Viajando hoy en día por el litoral de Waterford, podrás seguir viendo el mismo estuario, esa península y ese diminuto pueblo. También puedes ver aquella ciudad que Strongbow reclamó para los normandos en 1170. Waterford es la ciudad más antigua de Irlanda, fundada en 853, e incluso puedes volver a una época anterior a Enrique II si visitas el Museo de los tesoros.

Pero no va a ser todo historia antigua: hay originales tiendas de moda, festivales efervescentes y el flamante centro de interpretación Waterford Crystal.

El Condado de Waterford también acoge el único restaurante de Irlanda con estrella Michelin fuera de Dublín: The Cliff House Hotel, un sello de garantía para toda una escena gastronómica que se amplía para incluir todo lo que va desde fábricas de cerveza artesana hasta blaas (los harinosos bollos de pan blanco, únicos en Irlanda) recién horneados.

Desde la Copper Coast hasta las montañas de Comeragh

El parque geológico europeo de Copper Coast en Waterford es una franja de litoral absolutamente irresistible. Abarcando 25 km. desde el balneario victoriano de Tramore hasta la frondosa Stradbally, este corto viaje rebosa acantilados, calas, farallones y vistas al mar. En invierno, puede que veas ballenas pasando por allí.

La Copper Coast (costa cobriza) recibe su nombre de las minas de cobre que hubo repartidas por la zona. Y las pepitas de historia aparecen con tanta frecuencia como las calas escondidas. No te pierdas el Metal Man en Newtown Head, por ejemplo. Encaramado sobre una columna blanca, se trata de un marinero de cuatro metros y medio levantado por Lloyd's of London para detener el costoso flujo de embarcaciones que confundían la bahía de Tramore con el puerto de Waterford.

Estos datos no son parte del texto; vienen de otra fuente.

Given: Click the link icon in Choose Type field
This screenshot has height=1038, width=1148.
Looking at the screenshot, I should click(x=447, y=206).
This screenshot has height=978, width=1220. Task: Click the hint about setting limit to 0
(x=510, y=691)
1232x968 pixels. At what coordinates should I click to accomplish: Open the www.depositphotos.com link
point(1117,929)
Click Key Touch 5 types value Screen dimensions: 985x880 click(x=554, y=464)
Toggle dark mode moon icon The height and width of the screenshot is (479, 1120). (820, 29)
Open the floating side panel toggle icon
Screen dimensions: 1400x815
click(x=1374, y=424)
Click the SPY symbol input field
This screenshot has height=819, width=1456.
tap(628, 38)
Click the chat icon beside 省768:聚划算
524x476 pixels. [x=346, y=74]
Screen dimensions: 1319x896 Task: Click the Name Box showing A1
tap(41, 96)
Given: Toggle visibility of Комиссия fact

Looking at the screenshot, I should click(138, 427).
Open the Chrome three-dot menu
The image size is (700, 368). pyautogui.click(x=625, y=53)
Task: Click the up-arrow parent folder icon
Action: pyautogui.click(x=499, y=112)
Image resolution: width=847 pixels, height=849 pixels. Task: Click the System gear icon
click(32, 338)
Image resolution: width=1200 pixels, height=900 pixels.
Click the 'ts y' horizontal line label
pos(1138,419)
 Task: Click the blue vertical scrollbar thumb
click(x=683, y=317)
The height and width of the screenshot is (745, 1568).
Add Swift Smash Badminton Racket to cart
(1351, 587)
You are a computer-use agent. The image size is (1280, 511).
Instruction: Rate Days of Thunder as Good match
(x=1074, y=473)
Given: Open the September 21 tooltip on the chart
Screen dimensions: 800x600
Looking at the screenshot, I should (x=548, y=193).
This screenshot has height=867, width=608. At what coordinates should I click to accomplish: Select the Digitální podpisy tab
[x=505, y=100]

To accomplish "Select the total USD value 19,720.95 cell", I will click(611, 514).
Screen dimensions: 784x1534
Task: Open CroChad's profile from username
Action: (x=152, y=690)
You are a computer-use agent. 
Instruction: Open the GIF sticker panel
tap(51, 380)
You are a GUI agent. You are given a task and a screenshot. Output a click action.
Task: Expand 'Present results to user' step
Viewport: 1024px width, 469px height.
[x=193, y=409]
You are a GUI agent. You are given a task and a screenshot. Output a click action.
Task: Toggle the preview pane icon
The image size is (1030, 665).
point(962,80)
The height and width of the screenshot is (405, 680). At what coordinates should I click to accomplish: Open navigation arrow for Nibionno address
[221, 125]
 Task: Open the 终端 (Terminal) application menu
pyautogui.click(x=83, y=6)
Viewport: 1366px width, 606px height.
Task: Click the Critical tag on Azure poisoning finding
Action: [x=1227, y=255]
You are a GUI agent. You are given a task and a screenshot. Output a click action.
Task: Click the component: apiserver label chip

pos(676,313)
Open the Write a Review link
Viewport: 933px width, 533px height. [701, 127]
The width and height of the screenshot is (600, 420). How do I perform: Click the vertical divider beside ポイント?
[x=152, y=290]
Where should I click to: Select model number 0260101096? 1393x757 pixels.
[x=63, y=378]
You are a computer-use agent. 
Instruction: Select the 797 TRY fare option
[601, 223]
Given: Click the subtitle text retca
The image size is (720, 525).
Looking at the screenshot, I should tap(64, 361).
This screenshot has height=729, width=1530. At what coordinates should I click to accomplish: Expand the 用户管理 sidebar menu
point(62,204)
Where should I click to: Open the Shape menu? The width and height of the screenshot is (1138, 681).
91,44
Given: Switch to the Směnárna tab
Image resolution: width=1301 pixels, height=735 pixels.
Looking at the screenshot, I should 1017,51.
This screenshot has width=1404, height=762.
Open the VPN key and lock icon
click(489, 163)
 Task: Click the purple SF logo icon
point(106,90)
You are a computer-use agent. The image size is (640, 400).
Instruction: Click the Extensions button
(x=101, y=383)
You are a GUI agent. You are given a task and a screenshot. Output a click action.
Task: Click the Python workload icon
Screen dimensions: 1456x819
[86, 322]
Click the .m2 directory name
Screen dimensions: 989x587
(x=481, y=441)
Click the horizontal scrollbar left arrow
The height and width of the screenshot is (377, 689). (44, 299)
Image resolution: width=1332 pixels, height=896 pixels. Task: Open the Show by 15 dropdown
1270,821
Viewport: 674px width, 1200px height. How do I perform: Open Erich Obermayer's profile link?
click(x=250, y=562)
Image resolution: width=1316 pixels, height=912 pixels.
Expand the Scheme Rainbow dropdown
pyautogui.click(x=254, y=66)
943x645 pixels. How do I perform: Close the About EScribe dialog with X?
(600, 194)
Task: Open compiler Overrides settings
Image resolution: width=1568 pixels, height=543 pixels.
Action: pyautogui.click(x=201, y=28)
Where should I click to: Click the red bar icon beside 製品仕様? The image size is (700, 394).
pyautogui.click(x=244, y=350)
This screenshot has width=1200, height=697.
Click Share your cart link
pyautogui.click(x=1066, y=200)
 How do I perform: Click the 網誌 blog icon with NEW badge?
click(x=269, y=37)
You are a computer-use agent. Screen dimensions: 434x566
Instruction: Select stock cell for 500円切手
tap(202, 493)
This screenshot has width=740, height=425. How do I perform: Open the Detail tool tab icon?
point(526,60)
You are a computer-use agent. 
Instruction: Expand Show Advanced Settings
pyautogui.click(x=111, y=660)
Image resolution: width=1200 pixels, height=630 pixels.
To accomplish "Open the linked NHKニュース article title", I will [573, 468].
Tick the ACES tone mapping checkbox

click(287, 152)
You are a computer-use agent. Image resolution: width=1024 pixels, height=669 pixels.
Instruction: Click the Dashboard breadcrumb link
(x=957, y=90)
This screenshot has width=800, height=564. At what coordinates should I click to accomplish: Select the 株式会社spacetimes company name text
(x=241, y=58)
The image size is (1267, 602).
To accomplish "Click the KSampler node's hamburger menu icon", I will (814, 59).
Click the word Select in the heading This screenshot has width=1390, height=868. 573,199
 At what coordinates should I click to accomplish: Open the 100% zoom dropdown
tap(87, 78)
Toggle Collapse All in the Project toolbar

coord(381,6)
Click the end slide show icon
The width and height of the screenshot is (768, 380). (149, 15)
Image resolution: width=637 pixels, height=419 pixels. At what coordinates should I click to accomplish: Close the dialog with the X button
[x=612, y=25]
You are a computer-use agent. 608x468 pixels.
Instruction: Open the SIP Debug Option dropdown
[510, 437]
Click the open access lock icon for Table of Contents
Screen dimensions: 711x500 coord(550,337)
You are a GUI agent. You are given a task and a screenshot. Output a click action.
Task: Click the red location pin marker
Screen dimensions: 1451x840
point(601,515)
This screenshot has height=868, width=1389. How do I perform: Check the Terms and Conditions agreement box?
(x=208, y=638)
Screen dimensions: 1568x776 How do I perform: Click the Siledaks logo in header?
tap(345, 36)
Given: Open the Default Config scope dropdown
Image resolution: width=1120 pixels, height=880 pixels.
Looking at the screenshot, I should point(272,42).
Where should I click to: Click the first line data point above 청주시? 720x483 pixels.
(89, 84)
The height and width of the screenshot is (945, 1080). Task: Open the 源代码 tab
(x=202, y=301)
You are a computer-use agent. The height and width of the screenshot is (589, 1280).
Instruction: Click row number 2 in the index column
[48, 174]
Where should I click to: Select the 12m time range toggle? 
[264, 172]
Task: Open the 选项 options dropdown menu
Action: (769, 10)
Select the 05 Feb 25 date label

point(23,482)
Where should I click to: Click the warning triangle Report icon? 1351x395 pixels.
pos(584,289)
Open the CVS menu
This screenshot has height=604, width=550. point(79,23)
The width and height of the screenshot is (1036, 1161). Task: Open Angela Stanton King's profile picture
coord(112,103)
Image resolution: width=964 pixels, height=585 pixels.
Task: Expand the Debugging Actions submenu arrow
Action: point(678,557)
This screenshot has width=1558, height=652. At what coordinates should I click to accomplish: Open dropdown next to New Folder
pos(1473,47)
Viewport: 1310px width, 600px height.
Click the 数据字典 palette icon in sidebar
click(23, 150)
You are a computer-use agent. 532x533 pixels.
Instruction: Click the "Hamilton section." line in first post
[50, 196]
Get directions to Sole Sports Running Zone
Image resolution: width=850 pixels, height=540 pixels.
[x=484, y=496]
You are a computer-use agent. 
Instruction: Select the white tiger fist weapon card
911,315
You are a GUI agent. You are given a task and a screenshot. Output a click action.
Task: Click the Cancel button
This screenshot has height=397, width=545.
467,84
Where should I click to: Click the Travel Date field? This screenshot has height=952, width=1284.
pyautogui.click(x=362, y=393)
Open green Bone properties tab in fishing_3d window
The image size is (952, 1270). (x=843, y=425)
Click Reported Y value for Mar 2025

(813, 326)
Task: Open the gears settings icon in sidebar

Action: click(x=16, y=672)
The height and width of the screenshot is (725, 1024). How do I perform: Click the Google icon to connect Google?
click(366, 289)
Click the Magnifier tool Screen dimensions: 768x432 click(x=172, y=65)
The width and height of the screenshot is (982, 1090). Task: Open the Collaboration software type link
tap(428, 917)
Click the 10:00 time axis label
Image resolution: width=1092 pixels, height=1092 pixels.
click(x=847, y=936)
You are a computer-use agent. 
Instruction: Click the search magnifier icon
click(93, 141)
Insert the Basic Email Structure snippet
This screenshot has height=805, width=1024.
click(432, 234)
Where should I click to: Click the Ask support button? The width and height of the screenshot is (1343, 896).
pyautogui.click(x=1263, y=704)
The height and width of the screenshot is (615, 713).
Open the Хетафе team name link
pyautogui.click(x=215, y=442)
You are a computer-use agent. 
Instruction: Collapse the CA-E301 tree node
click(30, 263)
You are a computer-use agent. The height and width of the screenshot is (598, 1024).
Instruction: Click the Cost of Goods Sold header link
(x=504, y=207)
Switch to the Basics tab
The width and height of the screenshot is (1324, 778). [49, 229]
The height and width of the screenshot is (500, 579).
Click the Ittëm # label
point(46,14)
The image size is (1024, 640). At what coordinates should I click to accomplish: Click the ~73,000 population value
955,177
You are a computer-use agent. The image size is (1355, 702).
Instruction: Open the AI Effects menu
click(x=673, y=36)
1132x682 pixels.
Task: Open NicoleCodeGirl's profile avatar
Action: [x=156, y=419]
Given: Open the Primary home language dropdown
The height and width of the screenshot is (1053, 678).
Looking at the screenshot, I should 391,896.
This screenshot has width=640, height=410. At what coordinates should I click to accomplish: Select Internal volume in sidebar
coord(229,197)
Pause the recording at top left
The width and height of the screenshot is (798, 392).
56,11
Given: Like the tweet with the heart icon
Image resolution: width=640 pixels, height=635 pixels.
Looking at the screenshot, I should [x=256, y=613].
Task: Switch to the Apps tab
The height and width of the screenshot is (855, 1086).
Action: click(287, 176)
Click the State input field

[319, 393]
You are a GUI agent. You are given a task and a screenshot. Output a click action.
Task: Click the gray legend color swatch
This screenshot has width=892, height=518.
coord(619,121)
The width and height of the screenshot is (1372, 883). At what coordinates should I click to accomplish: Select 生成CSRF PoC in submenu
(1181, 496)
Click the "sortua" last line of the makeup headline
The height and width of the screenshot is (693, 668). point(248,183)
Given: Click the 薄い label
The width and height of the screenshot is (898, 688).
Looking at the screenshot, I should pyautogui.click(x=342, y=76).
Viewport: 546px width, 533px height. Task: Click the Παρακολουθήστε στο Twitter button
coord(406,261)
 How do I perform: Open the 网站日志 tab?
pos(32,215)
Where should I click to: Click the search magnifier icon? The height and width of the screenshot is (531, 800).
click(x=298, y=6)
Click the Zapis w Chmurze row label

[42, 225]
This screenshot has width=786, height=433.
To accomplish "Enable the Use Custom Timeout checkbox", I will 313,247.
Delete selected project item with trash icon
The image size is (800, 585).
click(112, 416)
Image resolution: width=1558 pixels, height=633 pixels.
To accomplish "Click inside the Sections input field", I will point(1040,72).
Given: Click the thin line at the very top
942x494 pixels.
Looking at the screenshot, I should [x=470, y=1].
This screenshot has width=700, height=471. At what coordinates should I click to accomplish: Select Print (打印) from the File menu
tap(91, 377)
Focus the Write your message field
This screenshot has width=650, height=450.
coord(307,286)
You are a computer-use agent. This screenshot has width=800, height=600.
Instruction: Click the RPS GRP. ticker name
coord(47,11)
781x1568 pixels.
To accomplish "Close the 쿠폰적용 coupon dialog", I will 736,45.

En contraste absoluto, al norte del condado yacen las montañas de Comeragh. A los amantes del senderismo no les faltarán opciones, con lugares que cortan la respiración, como la vista de las cataratas de Mahon y el lago glaciar Coumshingaun, por poner dos ejemplos. Escondido cerca de Kilclooney Wood, Coumshingaun es negro como la noche y se dice que no tiene fondo.

El salvaje oeste

Tampoco te olvides del oeste de Waterford. En Ardmore encontrarás las ruinas de una colonia monástica del siglo V, fundada por San Declan. La impresionante torre irlandesa es lo más destacado, pero encontrarás mucho más: incluso la ermita oculta del santo, a la que llegarás durante un paseo de 5 km. por los acantilados cercanos.

Recuerda a Enrique II. Llega hasta ahí, por Hook o por Crook...por cualquier medio.